Mailer observes, analyzes, and is open and confrontational in his relationship to the world, and he expresses his more political and psychologically considered relationship to the world in his work. He has a deeper, more complex vision of his life and the world he lives in than Shepherd, and an urge to explore it for himself and for his audience. He exposes himself, puts himself into the rough and tumble of life—in his way of writing and reacting to life, he prescribes by example. He promotes conflict, doing his best to stir up emotional reactions. He’s an expounder and dialogist. His life and art seem very much of an integrated piece.
Mailer’s approach to both his place in the world, as well as to his way of writing about it, is described by perceptive Mailer critic Richard Poirier in his Norman Mailer. He writes:
A combative eagerness that takes him against many a windmill, an acceptance of the chance that the enemy may be within as well as outside himself, a bodily commitment to the contests of life, a willingness to meet the enticements of drugs, drink, and pop culture, a wasteful playfulness and the courage to be a fool half the time if that is the price of being more than that the other half…..
I”ve recently read the most marvelous biography of Norman Mailer by Lennon: Norman Mailer–A Double Life. Barely a sentence goes by in this 800-pager without some significant connection to Mailer’s art. As another indicator of why the two would be opposites despite their similarities, here’s a bit from the book–Mailer describing himself:
“I am a phenomenon to myself….I always was my own experiment, and that is such a simple way to live, and no one could ever comprehend it. I don’t even think it took great guts, just my intense scientific curiosity about one’s subject, myself and the bizarre phenomenon of myself.”
Shepherd observes and describes human foibles. He is very open to life and new experiences, promoting such to his audience, but, as he has said, he’s just going through life as an observer and doesn’t want to get involved other than for his private experience/enjoyment. Shepherd has at least two separate personas—there is the public one that he creates, producing a strong sense that it’s his real, full, complete one he is exposing nightly to his audience. That life as shown to his audience may be basically true, but it’s only a segment of himself. He also lives a private life that is very different, full of secrets and enigmas that he fiercely hides from his public. He’s self-contained—a monologist who expresses his take regarding his observations, seeking no opposition but expecting devoted listening followed by applause.
This very different approach to life and self-expression in art makes Mailer and Shepherd fundamentally, psychologically, opposites.
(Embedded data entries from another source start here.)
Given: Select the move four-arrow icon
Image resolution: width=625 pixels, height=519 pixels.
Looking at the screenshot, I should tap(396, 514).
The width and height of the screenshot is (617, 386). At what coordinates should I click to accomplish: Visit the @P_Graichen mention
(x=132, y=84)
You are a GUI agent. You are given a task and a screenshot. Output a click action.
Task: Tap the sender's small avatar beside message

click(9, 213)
Considering Mailer’s deep and quick-witted mind, one can’t image him putting up with Shepherd’s extended, self-absorbed monologs for long, and Shepherd doesn’t seem aware of the causes behind Mailer’s extroverted, confrontational, and seemingly erratic behavior. Whether for Shepherd this contrast between the two of them is recognized or not, one would think that the dichotomy must affect his attitude toward Mailer. Among other differences, I’d imagine that Shepherd’s egotistical insistence in holding the stage and not letting another get a word in, would have been unsupportable for an egotistical force with such a powerful mind and analytical prowess as Mailer, to suffer much of Shep’s monologs. He must have exploded with hostility in a way that Shep never forgave. My wife, a Victorianist with a strong dislike for what she knows of both men, suggests that the inevitable conflict might be between what she refers to concisely as “egotistical bastards.”
Norman Mailer, pugilist
In Shepherd’s straightforward way, he probably could not understand Mailer’s frequently outrageous attitudes. As seen below, Shep obviously believes that Mailer’s An American Dream is supposed to be a “realistic” depiction of life, while I see it as a fantasy-like tale–a parable–an American “dream.”
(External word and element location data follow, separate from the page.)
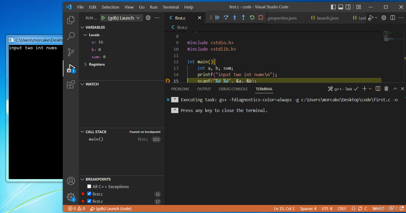Disable the first.c line 17 breakpoint checkbox

tap(89, 201)
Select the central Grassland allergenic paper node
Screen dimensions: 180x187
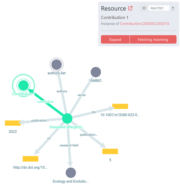67,118
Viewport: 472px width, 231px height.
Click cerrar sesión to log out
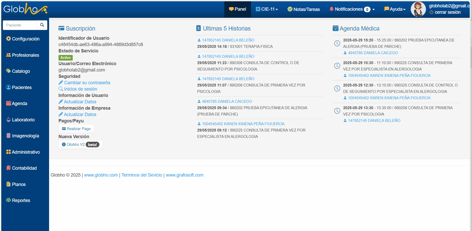pos(447,12)
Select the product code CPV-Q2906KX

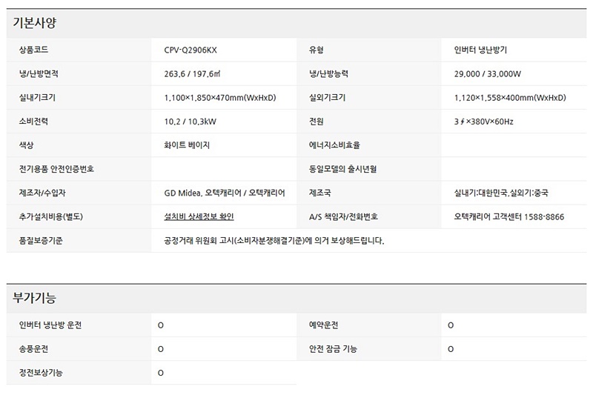tap(191, 50)
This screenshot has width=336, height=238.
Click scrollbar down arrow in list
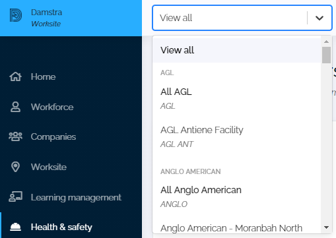(x=326, y=227)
Now on the other hand, let’s take serious things. A—what we call—so we don’t put much stock in the movies you know. Let’s face it. So they go out and they take a novel, let’s say An American Dream, by Norman Mailer. You really think that’s the way life is, Norman? In these United States in 1965? Or is this part of Norman’s fantasy—about life in 1965?…Now what is this urge on the part of man to top all other men? Well, it finds its expression in many ways. One way, it finds its expression in the tall story. Another way it finds its expression in—a tall, fantasizing of the individual himself—and so Norman Mailer spins endless stories about what a fantastic person Norman Mailer is. (August 25, 1965)
Shepherd and Mailer both loved America greatly. During America’s outrageous ’60s, Mailer, in An American Dream, Mailer expresses that in outrageous fashion. Both attempted to criticize their country in the context of their love, but they did it in decidedly contrary ways. Ways of Mailer’s that Shep apparently failed to grasp.
While working on my Excelsior, You Fathead!, after having managed to contact and get a bit of a written response from Mailer about Shepherd, I waited for my chance during a book reading-and-signing session at the Union Square Barnes & Noble. As he was signing my copy of his new book, I thanked him for his response to my query. He looked up and said words to the affect: “Just make sure you express all the truth you can about him.” Enigmatic that, but with a crowd behind me waiting for Mailer’s name inscribed in their book I didn’t feel I could ask him to elaborate.
illustrates his acuity and bravado.
“I am a phenomenon to myself.”
Mailer, the wild man actor-protagonist/self-analyzer.
Shepherd, the more laid back and self-satisfied entity.
I think you have captured the essence of the issue. Shepherd was an observer who used what he observed to create his art. Mailer was a participant who often created the events or amplified them. Mailer was self-referential while Shep stood outside himself as he commented.
Wikipedia contains this about him “Along with the likes of Truman Capote, Hunter S. Thompson and Tom Wolfe, Mailer is considered an innovator of creative nonfiction, a genre sometimes called New Journalism, which superimposes the style and devices of literary fiction onto fact-based journalism.”
According to Wikipedia, Mailer attempted but failed to avoid being drafted, and served mostly as a cook in the Philippines. Yet he wrote what became a seminal book about WW2. I suspect Shepherd envied and resented Mailer’s using his military service to score such a giant literary hit, considering how important Shepherd’s army stories were to him. Yet their approach to applying their art to the military was so different. Mailer’s was blood, guts and heroism. Shepherd’s was about small things, KP, cleaning latrines, exhausting hikes, crappy food, indignities and mundane experiences. In Shepherd’s view, that is the reality and Mailer’s was the fiction. Yet grown-ups went for Mailer’s fiction over his reality.
So, on the same playing field–the Village of the 50s and 60s, Mailer became the adored one and the celebrity of the adult world, while Shepherd became a cult celebrity among adolescent boys. Easy to see whose was bigger!